§ Listed records:

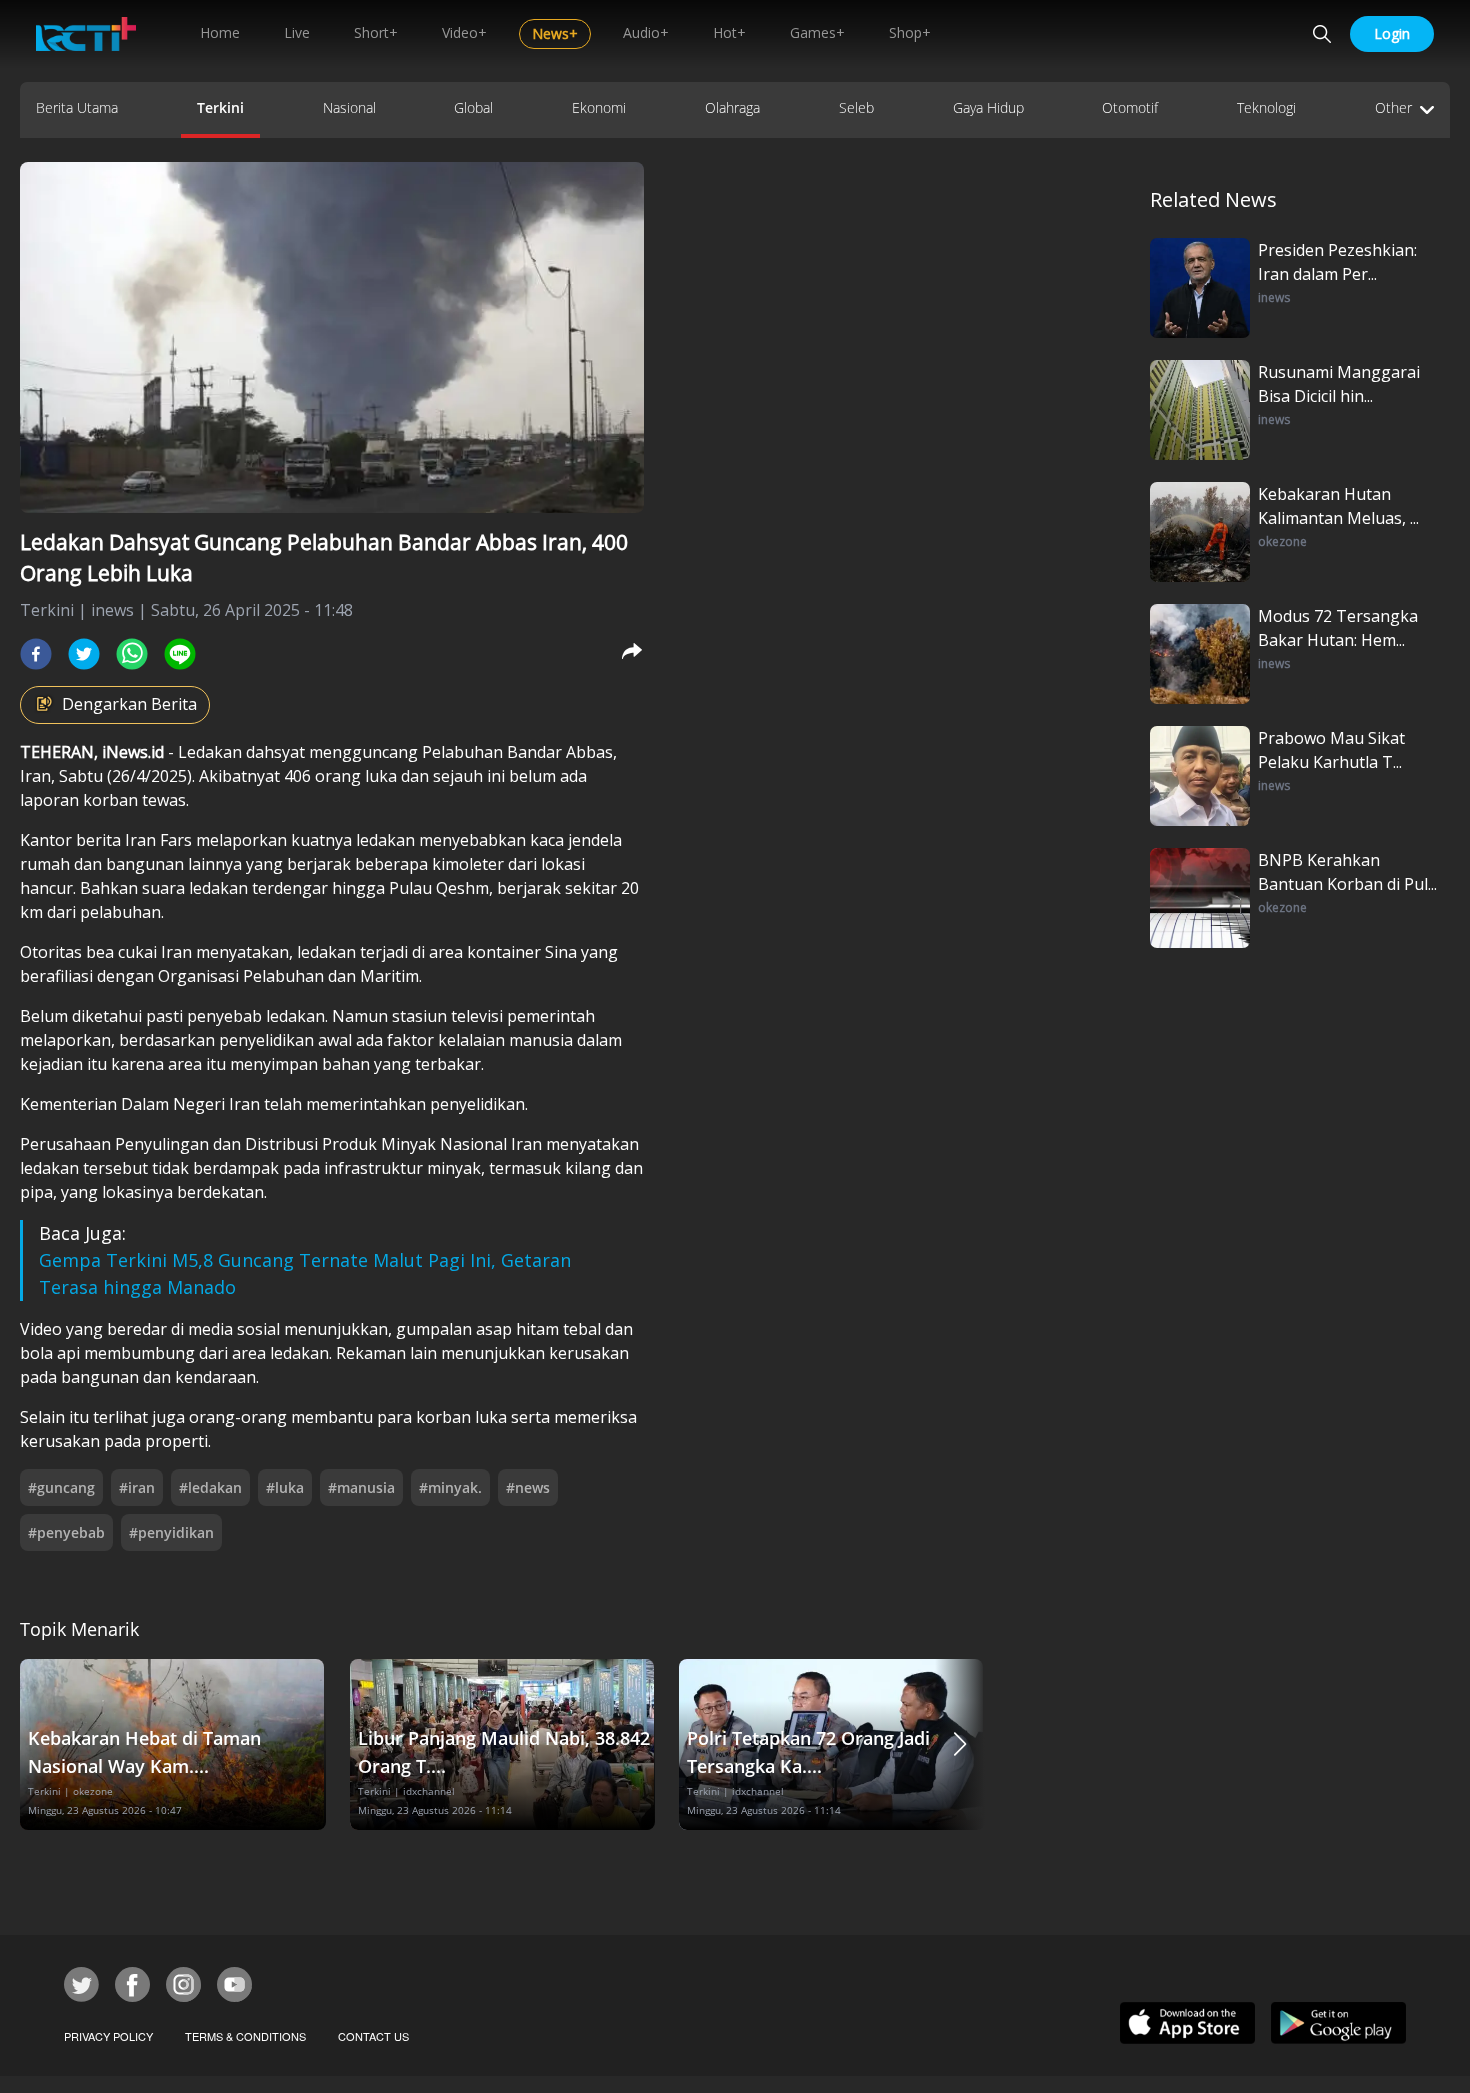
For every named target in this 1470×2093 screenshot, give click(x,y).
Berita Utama (77, 107)
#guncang (61, 1487)
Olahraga (732, 107)
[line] (180, 654)
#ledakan (210, 1487)
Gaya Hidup (988, 107)
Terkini (220, 107)
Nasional (349, 107)
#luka (285, 1487)
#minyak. (450, 1487)
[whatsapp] (132, 654)
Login (1392, 33)
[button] (960, 1744)
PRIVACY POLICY (108, 2036)
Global (473, 107)
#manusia (361, 1487)
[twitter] (84, 654)
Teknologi (1266, 107)
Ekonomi (599, 107)
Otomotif (1130, 107)
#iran (137, 1487)
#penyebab (66, 1532)
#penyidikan (171, 1532)
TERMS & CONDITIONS (245, 2036)
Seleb (856, 107)
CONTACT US (373, 2036)
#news (528, 1487)
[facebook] (36, 654)
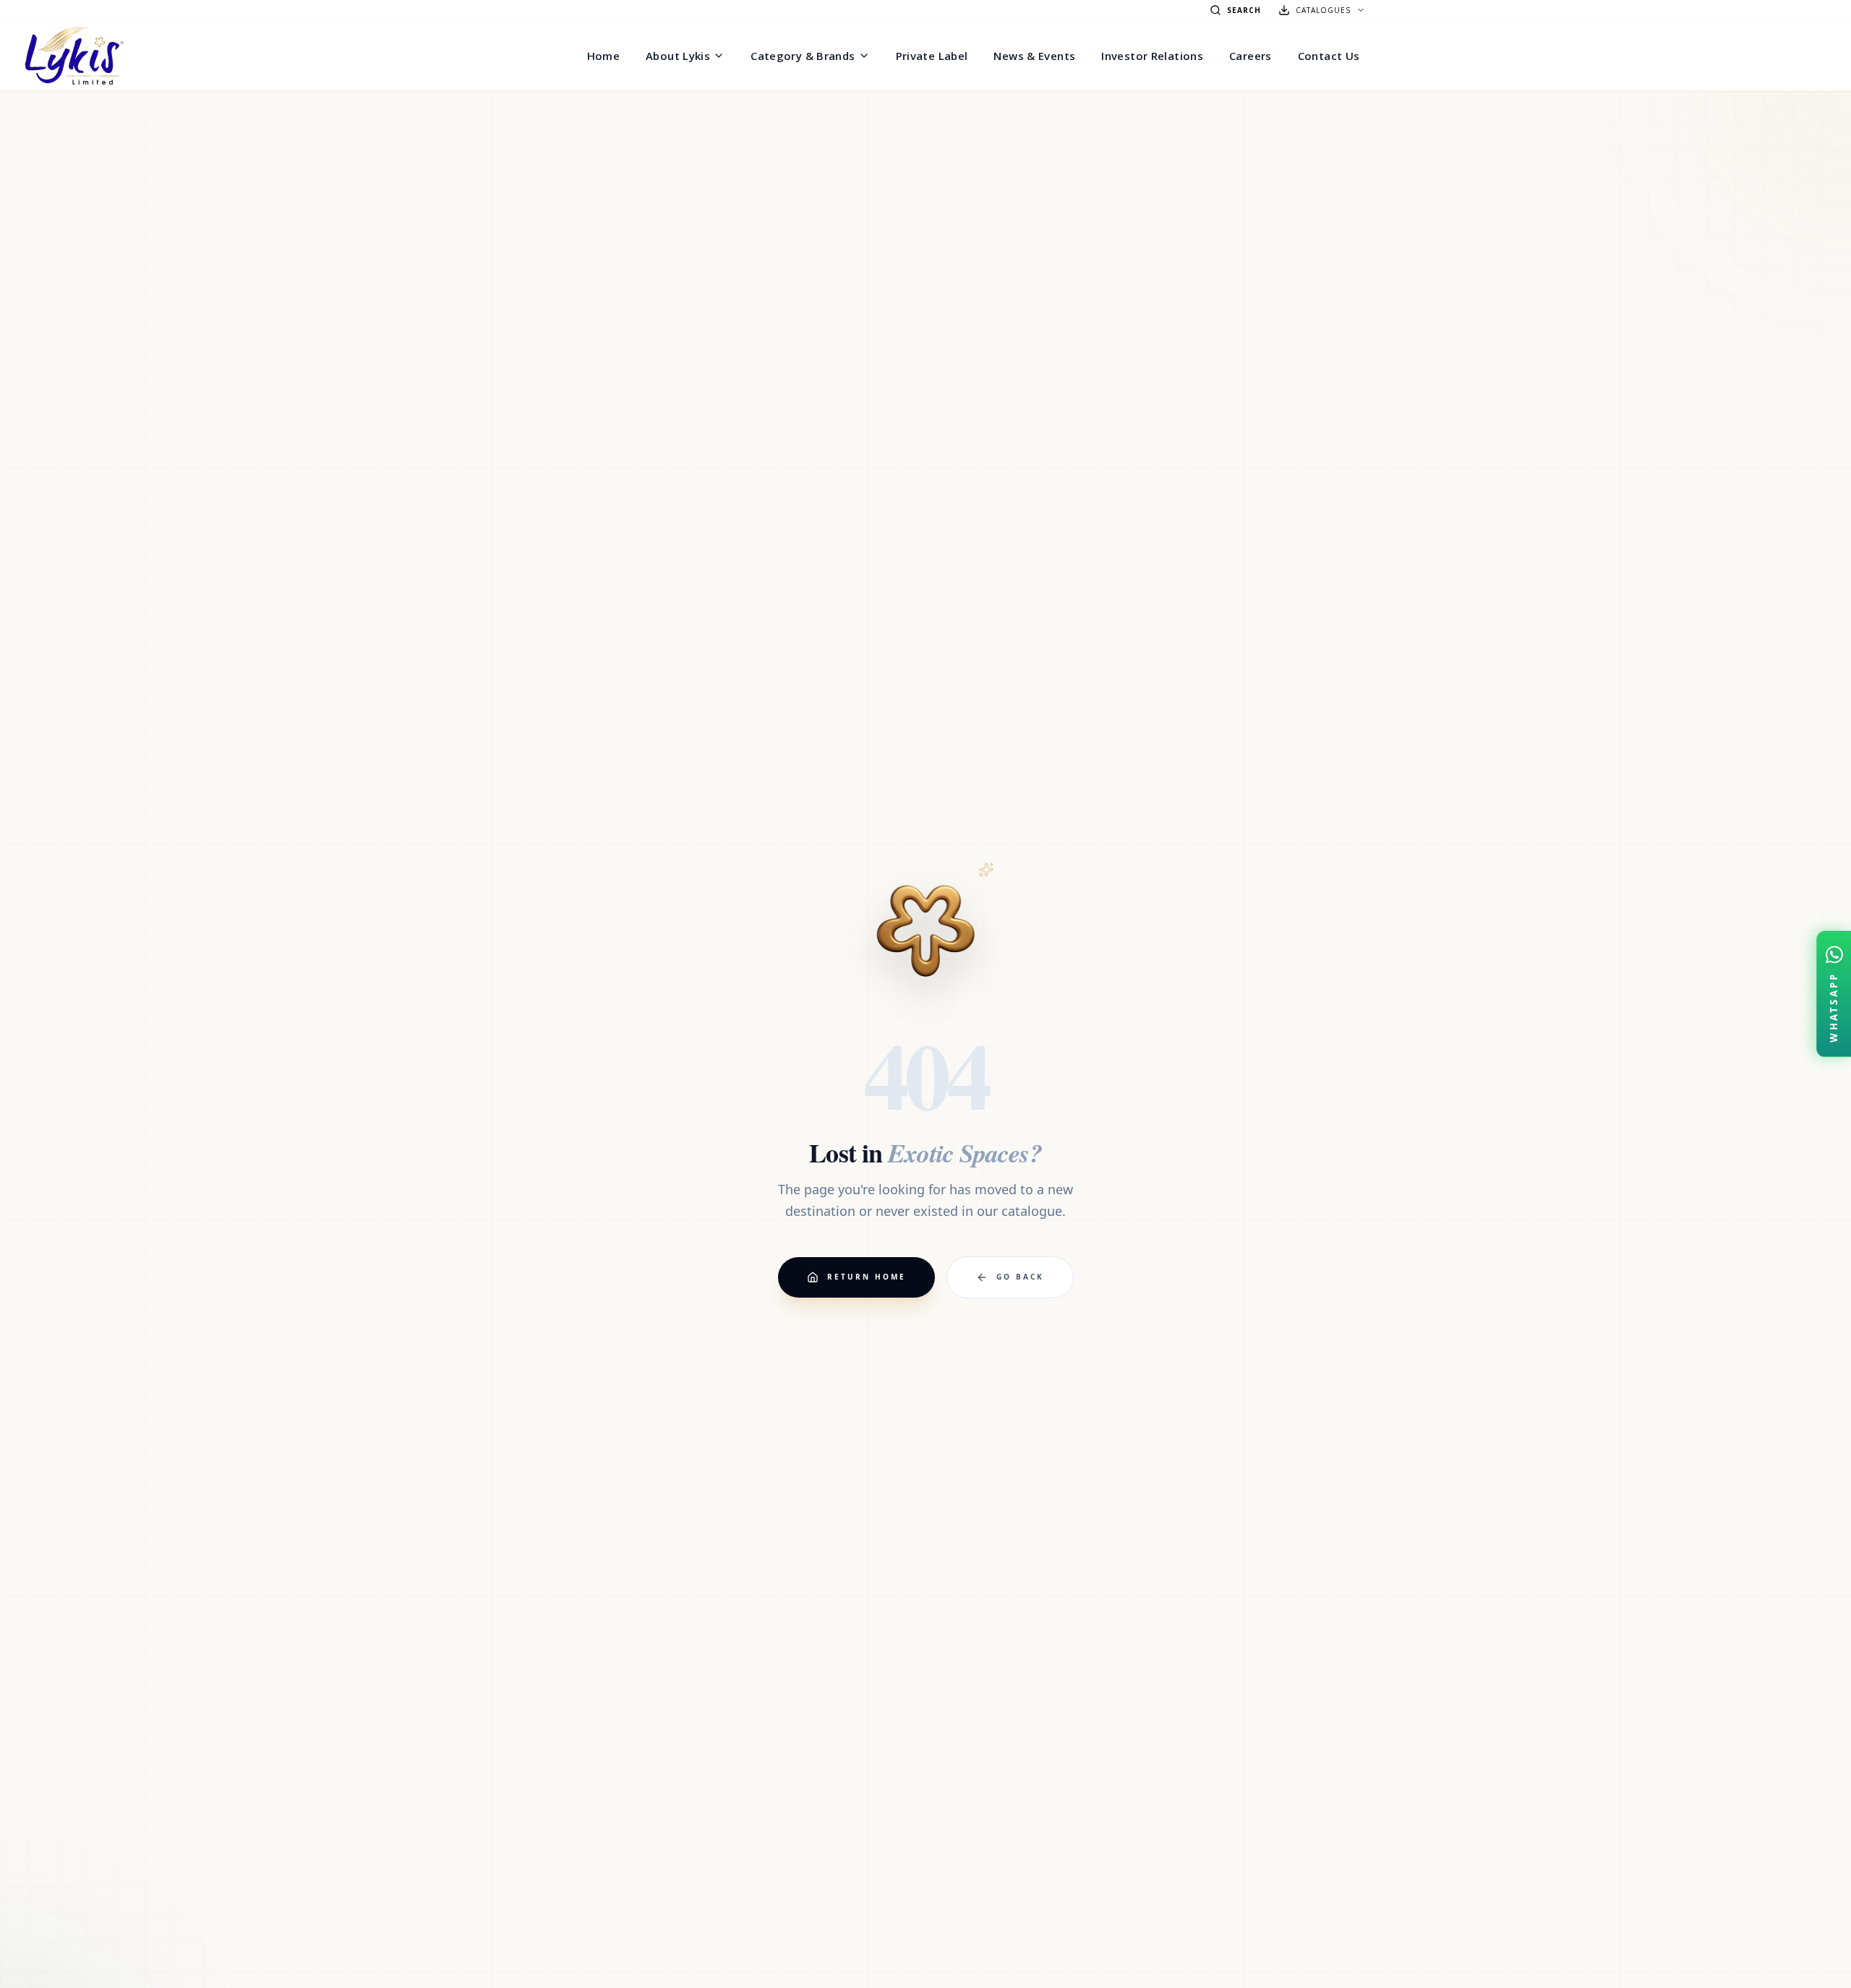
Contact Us (1329, 55)
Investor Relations (1152, 55)
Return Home (866, 1277)
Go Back (1020, 1277)
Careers (1250, 55)
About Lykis (678, 55)
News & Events (1034, 55)
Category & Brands (803, 55)
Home (603, 55)
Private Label (932, 55)
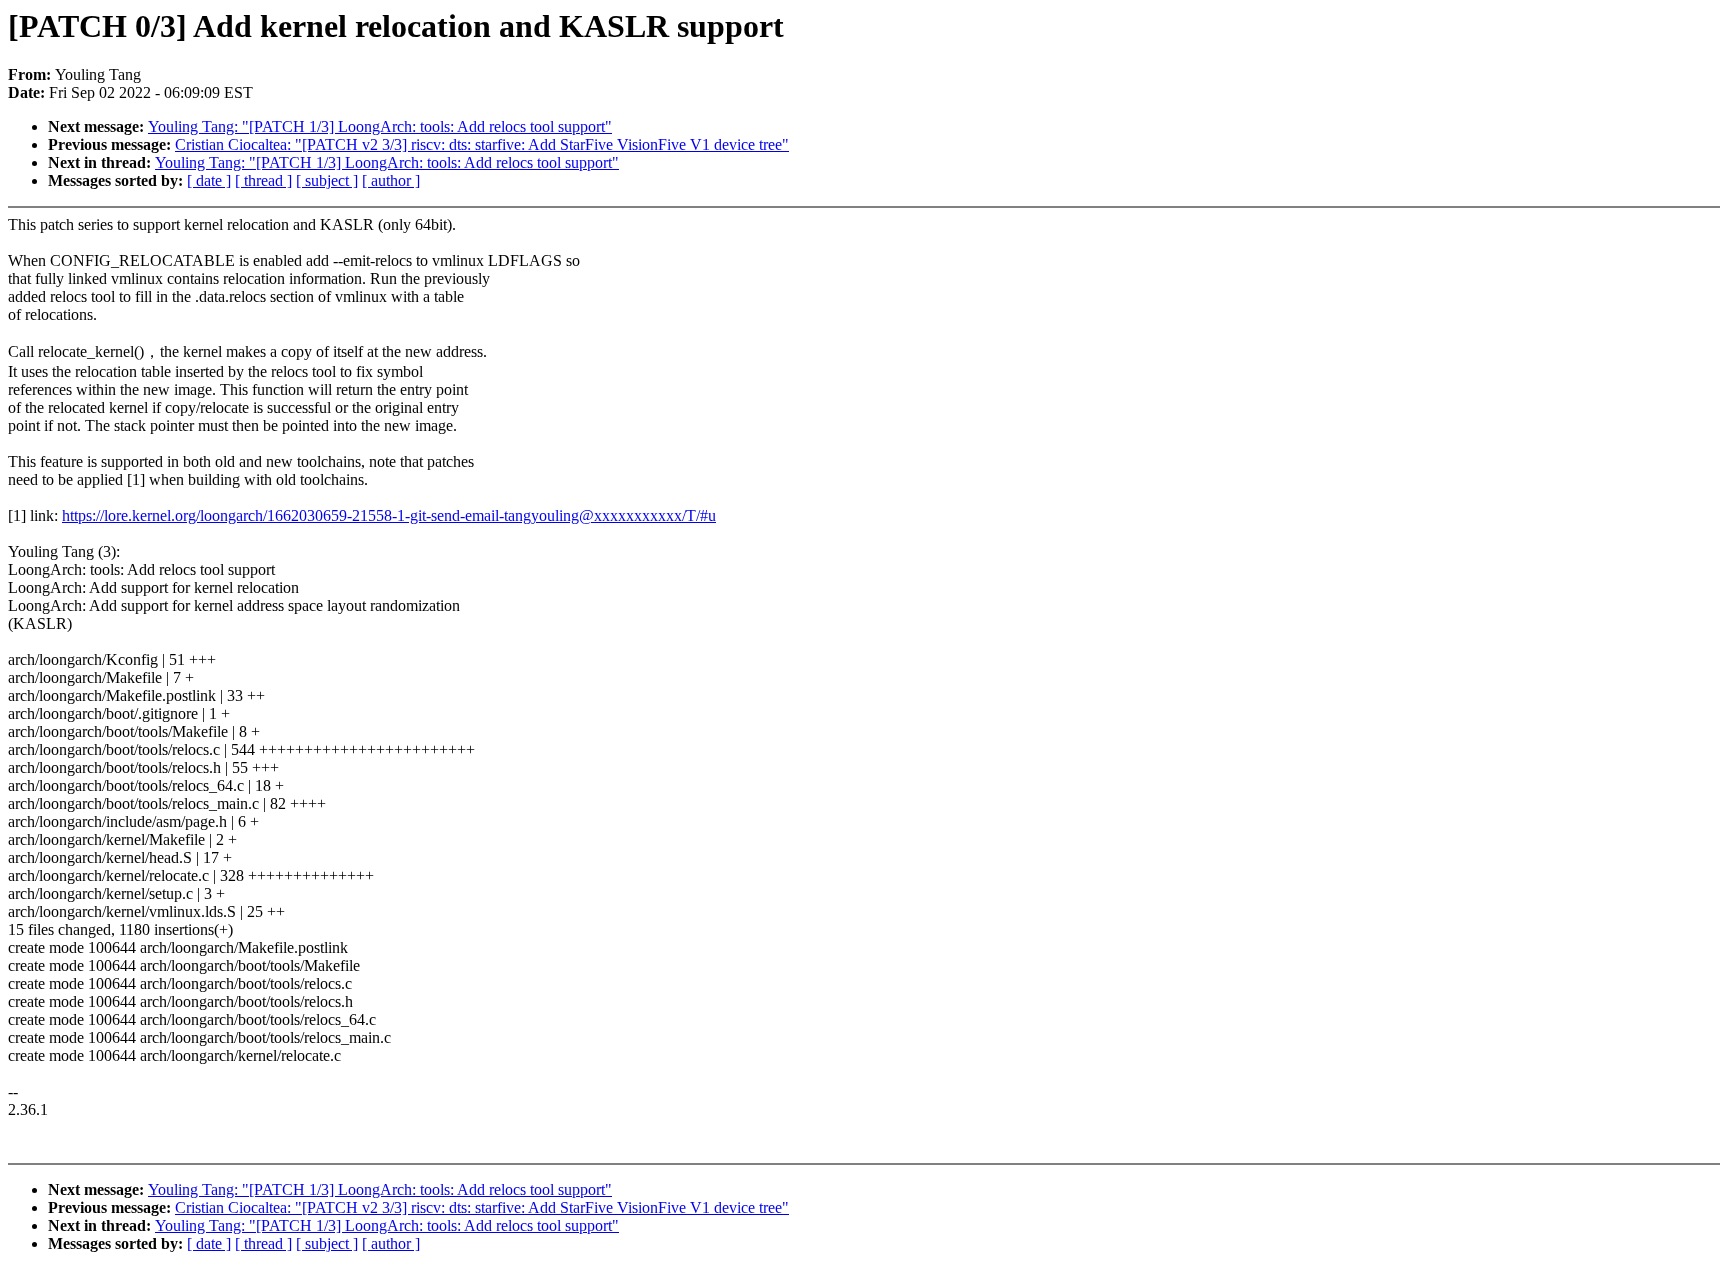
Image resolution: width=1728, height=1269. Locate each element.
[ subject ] (327, 180)
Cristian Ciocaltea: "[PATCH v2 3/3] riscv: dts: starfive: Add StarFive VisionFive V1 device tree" (482, 144)
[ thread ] (263, 180)
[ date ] (209, 180)
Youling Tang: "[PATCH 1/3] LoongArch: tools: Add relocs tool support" (380, 126)
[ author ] (391, 180)
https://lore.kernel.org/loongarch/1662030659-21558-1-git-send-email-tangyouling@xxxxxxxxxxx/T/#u (389, 515)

§ Description of the task: Leave out the pictures and restate, word for word, the lines from the top of the data through the line containing "[button] (960, 1744)", both included.

§ Completed exercise:
For every named target in this 1470×2093 screenshot, give click(x,y).
Berita Utama (77, 107)
#guncang (61, 1487)
Olahraga (732, 107)
[line] (180, 654)
#ledakan (210, 1487)
Gaya Hidup (988, 107)
Terkini (220, 107)
Nasional (349, 107)
#luka (285, 1487)
#minyak. (450, 1487)
[whatsapp] (132, 654)
Login (1392, 33)
[button] (960, 1744)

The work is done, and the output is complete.